Alternatively ACAT members can click into ACAT Training Resources to access the downloadable document or please click here
Please click here for more information about embarking on CAT training and further information about eligibility for CAT ‘career route’ training.
CAT Supervisor Training is based upon an apprenticeship model provided by ACAT for experienced CAT practitioners and psychotherapists to progress towards accreditation as a CAT supervisor. All accredited CAT supervisors have completed the ACAT accredited supervisor training. The entry requirements and supervisor training pathway and accreditation can be accessed by ACAT members in Supervisor Training Guidelines and Application.
If you are an ACAT accredited Psychotherapist and also a member of UKCP you will be eligible on ACAT accreditation as a supervisor to join the UKCP Directory of Approved Supervisors as a Recognised Training Supervisor (RTS).

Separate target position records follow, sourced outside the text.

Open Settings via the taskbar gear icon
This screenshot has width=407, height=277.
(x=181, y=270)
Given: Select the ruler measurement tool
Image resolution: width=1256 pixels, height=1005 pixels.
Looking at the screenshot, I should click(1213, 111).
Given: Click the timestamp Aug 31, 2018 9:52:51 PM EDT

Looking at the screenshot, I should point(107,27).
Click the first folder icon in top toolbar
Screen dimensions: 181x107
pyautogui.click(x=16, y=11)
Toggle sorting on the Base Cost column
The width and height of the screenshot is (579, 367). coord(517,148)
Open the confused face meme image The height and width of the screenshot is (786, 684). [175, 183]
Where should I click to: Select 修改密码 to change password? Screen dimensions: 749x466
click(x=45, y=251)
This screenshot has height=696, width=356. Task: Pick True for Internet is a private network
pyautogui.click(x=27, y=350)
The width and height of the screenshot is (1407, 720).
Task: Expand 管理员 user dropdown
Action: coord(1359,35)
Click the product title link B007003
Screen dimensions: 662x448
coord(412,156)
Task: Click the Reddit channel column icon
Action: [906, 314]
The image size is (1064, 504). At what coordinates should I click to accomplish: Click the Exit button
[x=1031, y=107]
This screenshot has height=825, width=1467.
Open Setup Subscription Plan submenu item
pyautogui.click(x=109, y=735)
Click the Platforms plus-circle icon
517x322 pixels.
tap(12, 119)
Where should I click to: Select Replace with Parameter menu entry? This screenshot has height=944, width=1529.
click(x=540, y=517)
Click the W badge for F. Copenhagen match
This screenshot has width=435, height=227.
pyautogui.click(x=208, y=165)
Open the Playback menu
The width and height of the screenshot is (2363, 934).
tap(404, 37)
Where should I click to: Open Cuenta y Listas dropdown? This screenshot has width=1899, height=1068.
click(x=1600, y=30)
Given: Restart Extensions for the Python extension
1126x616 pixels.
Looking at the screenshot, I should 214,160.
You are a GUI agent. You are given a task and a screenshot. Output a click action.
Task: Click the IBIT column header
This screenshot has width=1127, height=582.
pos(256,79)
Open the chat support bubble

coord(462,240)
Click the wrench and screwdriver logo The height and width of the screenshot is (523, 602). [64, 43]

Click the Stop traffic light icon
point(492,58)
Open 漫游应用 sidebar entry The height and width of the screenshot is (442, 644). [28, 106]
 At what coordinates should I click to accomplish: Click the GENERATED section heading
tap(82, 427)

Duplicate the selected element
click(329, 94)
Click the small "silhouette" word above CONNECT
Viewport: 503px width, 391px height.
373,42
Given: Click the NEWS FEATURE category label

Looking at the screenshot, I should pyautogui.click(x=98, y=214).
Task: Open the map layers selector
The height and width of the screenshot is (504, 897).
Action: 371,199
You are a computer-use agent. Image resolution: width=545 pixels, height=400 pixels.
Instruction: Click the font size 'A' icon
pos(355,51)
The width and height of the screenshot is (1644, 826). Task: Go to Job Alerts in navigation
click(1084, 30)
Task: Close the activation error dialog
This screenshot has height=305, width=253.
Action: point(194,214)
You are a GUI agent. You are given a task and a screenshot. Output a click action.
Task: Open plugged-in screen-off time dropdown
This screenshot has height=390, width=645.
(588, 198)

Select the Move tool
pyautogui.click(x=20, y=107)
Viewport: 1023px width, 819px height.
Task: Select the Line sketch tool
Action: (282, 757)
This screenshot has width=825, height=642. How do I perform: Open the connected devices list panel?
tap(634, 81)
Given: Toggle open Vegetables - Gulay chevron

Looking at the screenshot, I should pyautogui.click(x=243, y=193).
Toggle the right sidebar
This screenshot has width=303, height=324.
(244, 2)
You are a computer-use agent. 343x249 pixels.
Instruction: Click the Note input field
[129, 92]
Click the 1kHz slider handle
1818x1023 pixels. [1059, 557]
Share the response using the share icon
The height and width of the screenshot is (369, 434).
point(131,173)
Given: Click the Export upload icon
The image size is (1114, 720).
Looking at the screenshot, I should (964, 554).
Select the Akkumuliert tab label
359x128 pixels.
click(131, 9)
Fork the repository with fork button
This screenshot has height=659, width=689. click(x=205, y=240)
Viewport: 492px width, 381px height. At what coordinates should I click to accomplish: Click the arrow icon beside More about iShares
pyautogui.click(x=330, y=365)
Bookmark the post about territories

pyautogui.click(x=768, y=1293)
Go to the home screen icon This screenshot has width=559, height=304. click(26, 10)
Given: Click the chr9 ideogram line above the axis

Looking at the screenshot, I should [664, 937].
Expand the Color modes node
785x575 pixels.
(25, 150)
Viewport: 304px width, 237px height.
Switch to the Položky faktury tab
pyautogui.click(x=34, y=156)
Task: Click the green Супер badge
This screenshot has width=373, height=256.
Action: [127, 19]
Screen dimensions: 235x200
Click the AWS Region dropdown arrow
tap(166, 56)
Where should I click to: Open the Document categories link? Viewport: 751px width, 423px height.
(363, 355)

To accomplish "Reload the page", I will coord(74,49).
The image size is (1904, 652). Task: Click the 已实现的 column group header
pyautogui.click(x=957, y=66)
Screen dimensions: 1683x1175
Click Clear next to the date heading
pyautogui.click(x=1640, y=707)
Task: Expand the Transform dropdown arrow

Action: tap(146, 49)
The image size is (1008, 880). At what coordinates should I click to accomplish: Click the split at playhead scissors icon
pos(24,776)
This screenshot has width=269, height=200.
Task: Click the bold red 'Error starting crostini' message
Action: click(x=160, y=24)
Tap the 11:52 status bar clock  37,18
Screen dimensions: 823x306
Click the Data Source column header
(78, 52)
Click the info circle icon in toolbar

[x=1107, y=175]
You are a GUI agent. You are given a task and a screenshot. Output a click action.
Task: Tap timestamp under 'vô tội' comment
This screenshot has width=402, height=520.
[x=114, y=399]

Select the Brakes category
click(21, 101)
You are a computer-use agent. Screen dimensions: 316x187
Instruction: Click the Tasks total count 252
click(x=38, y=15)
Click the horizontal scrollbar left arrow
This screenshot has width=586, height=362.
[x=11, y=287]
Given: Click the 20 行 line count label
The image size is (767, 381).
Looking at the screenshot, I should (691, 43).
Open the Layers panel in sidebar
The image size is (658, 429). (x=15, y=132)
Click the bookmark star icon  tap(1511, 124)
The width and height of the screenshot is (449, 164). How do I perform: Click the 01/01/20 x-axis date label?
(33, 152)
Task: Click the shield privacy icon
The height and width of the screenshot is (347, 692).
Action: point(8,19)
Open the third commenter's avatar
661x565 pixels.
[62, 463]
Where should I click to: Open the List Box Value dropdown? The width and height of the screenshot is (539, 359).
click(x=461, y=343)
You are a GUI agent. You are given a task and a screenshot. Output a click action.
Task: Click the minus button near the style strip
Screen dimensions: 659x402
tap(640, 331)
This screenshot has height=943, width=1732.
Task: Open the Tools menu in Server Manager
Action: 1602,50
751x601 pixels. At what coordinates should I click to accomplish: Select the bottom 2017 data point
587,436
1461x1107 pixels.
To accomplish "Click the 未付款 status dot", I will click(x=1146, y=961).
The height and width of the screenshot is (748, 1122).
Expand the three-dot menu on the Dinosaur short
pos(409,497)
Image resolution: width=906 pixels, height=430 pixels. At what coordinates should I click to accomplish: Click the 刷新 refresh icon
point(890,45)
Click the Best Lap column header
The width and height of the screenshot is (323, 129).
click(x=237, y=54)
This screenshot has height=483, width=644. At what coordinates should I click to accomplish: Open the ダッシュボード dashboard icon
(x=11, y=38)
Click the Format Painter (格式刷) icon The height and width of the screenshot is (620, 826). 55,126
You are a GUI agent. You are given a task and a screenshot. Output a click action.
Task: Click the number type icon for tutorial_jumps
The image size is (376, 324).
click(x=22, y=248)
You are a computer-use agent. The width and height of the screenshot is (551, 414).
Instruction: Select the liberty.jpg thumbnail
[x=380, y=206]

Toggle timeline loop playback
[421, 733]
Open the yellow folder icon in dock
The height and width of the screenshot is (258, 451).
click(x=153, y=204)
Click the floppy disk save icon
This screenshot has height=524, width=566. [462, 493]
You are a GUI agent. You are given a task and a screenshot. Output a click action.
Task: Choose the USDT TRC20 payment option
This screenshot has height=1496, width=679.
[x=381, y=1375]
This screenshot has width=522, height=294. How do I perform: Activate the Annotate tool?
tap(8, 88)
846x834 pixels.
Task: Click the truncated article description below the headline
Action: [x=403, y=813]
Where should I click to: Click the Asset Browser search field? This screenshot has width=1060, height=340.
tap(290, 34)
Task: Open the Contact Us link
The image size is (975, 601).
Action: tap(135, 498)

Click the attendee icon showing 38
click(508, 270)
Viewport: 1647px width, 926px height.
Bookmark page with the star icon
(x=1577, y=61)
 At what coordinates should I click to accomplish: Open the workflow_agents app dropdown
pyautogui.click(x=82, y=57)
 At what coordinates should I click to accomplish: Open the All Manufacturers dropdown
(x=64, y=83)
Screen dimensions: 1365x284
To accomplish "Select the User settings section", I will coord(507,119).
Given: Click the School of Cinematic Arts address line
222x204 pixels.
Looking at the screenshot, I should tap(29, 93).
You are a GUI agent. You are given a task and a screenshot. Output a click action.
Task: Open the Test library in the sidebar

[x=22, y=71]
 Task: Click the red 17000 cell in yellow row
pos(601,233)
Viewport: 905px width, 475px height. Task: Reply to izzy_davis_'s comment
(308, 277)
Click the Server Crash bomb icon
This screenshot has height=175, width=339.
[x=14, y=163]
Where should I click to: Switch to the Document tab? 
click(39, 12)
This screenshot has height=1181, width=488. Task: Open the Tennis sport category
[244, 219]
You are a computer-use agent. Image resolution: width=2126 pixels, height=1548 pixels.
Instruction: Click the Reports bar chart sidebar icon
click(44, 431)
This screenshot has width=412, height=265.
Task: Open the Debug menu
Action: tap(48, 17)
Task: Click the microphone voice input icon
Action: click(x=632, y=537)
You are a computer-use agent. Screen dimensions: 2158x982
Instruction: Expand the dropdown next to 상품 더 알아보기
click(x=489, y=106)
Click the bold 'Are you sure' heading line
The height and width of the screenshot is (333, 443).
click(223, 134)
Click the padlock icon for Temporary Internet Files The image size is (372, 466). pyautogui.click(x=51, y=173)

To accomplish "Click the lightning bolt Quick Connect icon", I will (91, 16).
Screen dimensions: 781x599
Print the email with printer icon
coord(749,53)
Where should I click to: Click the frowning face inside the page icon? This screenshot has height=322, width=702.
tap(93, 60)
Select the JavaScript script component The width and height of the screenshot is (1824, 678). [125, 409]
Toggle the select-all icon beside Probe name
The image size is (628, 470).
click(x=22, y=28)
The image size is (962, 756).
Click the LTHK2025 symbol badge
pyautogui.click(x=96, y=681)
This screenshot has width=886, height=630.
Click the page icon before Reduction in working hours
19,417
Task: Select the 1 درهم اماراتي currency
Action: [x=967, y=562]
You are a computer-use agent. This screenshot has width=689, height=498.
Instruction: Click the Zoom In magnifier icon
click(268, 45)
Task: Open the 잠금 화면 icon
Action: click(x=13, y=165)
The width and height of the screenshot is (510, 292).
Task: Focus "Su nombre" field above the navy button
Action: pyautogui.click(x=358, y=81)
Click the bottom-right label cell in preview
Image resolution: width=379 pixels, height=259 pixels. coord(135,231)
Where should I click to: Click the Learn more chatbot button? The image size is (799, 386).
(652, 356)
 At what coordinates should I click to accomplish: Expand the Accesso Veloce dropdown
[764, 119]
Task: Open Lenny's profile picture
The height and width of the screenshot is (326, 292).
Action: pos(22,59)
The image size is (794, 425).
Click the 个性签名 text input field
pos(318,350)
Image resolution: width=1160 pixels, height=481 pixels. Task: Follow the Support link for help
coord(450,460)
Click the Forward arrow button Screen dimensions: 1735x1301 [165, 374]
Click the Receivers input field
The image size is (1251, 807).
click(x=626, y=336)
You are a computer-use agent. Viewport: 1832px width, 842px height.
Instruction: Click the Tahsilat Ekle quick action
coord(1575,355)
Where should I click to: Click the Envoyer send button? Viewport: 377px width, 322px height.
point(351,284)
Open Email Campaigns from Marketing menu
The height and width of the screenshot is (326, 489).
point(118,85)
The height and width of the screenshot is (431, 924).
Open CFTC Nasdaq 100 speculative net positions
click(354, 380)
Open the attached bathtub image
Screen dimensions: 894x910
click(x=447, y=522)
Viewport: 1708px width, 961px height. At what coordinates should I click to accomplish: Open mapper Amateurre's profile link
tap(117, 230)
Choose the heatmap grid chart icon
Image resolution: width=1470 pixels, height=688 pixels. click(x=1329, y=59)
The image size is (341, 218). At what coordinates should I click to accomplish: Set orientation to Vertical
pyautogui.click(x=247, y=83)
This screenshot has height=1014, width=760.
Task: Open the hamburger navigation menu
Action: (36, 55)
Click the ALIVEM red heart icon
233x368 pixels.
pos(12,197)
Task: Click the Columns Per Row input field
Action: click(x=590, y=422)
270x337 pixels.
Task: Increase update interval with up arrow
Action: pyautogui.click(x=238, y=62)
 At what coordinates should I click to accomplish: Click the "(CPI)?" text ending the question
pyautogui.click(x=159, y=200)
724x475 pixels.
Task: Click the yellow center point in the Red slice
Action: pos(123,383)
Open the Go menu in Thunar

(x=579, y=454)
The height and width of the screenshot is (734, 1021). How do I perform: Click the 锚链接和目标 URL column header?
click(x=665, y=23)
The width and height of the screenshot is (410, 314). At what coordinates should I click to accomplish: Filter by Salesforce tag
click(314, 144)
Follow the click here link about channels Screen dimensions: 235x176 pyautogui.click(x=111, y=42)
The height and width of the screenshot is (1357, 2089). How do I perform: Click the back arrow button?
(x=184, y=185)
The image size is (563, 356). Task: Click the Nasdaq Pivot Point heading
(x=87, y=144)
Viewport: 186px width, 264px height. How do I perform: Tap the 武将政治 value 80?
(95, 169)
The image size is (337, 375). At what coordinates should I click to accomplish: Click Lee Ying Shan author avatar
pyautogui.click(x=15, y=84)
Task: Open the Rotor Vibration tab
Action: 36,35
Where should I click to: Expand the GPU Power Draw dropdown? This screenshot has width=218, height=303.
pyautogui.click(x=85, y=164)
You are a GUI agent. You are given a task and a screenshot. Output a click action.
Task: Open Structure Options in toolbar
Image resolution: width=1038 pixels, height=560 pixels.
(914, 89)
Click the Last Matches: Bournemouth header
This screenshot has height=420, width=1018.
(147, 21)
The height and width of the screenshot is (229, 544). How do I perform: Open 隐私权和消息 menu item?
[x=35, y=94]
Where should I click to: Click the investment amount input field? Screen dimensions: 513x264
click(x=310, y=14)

If you are an ACAT Practitioner and you become accredited as a CAT Supervisor you will be eligible to join the HIPC Directory of Approved Supervisors as a Recognised Training Supervisor.
Please click here for a flow chart of ACAT's Courses and Trainings showing the modular structure.
APL as part contribution to CAT training:
Applicants for CAT Practitioner training can in principle 'count' a maximum of two CAT cases as part of the eight cases needed for that training. In exceptional circumstances, individuals may wish to have past training and experience recognised by ACAT as equivalent to its current standards and to count towards an award. Guidelines exist outlining procedures for this route.
For further information on APL and APEL please click here
Information is updated as forthcoming trainings are confirmed.